The LSA is delighted to announce the winner of the Best Paper in Language 2016 Award.  The award will be given to “Language and Linguistics on Trial: Hearing Rachel Jeantel (and Other Vernacular Speakers) in the Courtroom and Beyond”: Language Volume 92, Number 4 (December, 2016), by John R. Rickford and Sharese King.

This paper reveals the critical role that prejudice against nonstandard dialects such as African American Vernacular English (AAVE) can play in the criminal justice system. In 2013, George Zimmerman went on trial for the murder of Trayvon Martin, in Florida. The testimony of Rachel Jeantel, an “ear-witness” who speaks AAVE, was critical to the prosecution’s case, but her testimony was castigated in the press and on social media, characterized as unintelligible and not credible by juror B37, and totally disregarded in jury deliberations. Mis-hearings and misjudgments of AAVE and other vernacular speakers have potentially devastating consequences in courtrooms, but also in other domains, like police encounters, class rooms, apartment hunting, and job interviews. The authors argue that vernacular varieties should matter more than they do in these public domains, and linguists can and should play a bigger role in explaining them, and advocating for reforms where necessary.
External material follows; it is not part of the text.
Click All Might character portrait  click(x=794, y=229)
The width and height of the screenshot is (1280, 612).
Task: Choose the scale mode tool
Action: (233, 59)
This article is based on the Presidential Address delivered by John Rickford at the LSA's 2016 Annual Meeting in Washington, DC, and was also profiled in a news release about the December 2016 issue of Language.

The award will be presented during the Awards Ceremony on Saturday, January 7, 2017 at the LSA Annual Meeting in Austin, Texas. 

This award, made for the first time in 2012, is given for the best paper published in the journal in any given year. All papers published in a given year are eligible for review and then ranked by the Awards Committee. Associate Editors of Language are invited to recommend specific articles in their areas of expertise for priority review by the Awards Committee.